In total, 54 species have been delisted altogether and another 56 species have been promoted from endangered to threatened since the ESA came into being in 1973. Successive and even current governments may well find other ways to undermine bird conservation for profit, but there will always be someone around to fight for the birds.

Citizen science is the fastest growing movement in the world today.

As bird lovers ourselves, we too will always do what we can to help populations remain stable, and a vital thing that you or I can do that requires very little effort is to help researchers keep track of all those birds that are still out there, by taking part in ground-breaking initiatives like the annual bird counts held in many countries.

A group of men birdwatching. Courtesy of Ryan Hagerty, Wikimedia Commons.

Citizen science is the fastest growing scientific movement in the world today, and one of the few amazing things to come out of the pandemic.
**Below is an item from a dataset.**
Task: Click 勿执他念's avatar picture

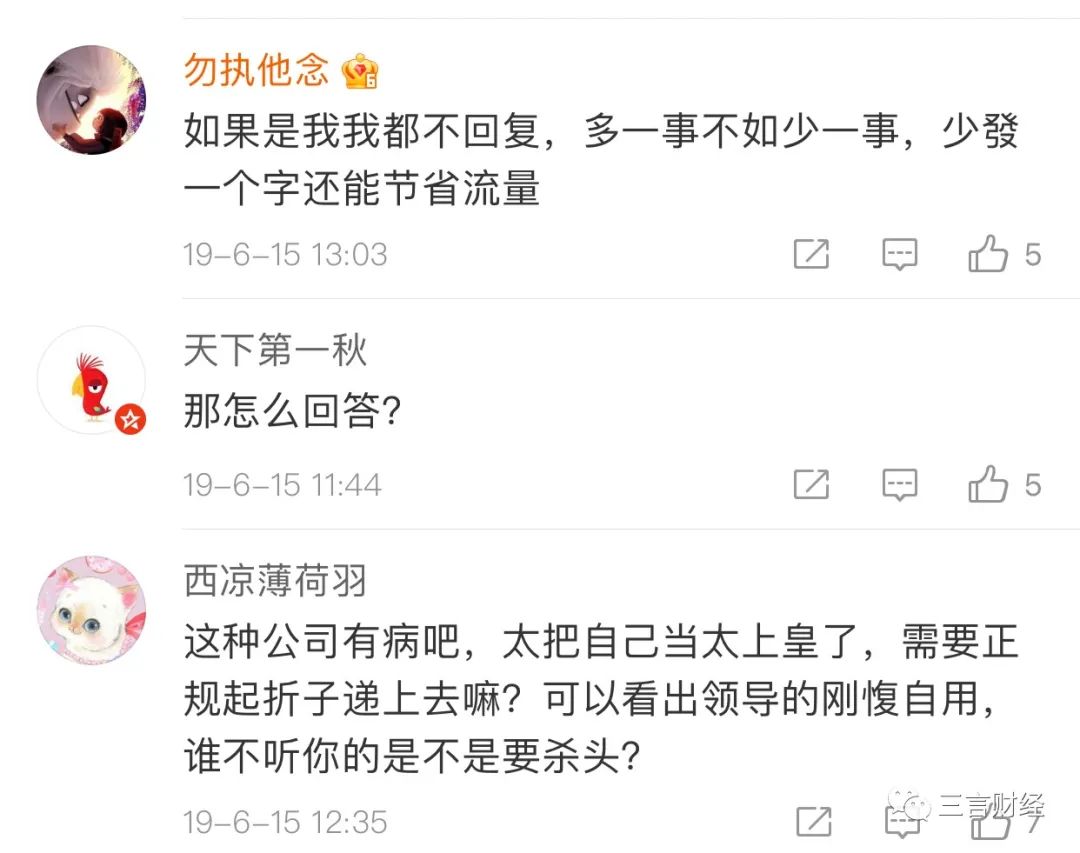Action: (x=92, y=95)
With a surge in more and more people discovering the outdoors and the wildlife that lives there, the world of birdwatching has received a huge boost.

You don’t have to wait for a bird count either, anyone that reports their bird sightings from anywhere, out on a walk, looking out the office window, at the feeders in our yards, provides essential data to analysts who can inform organisations like the ESA of bird populations.

No one likes to hear about species going extinct, but the only way we’ll know if they are in trouble in the first place is to keep a watch on how they are doing, and thus identify the factors that either harm or help them.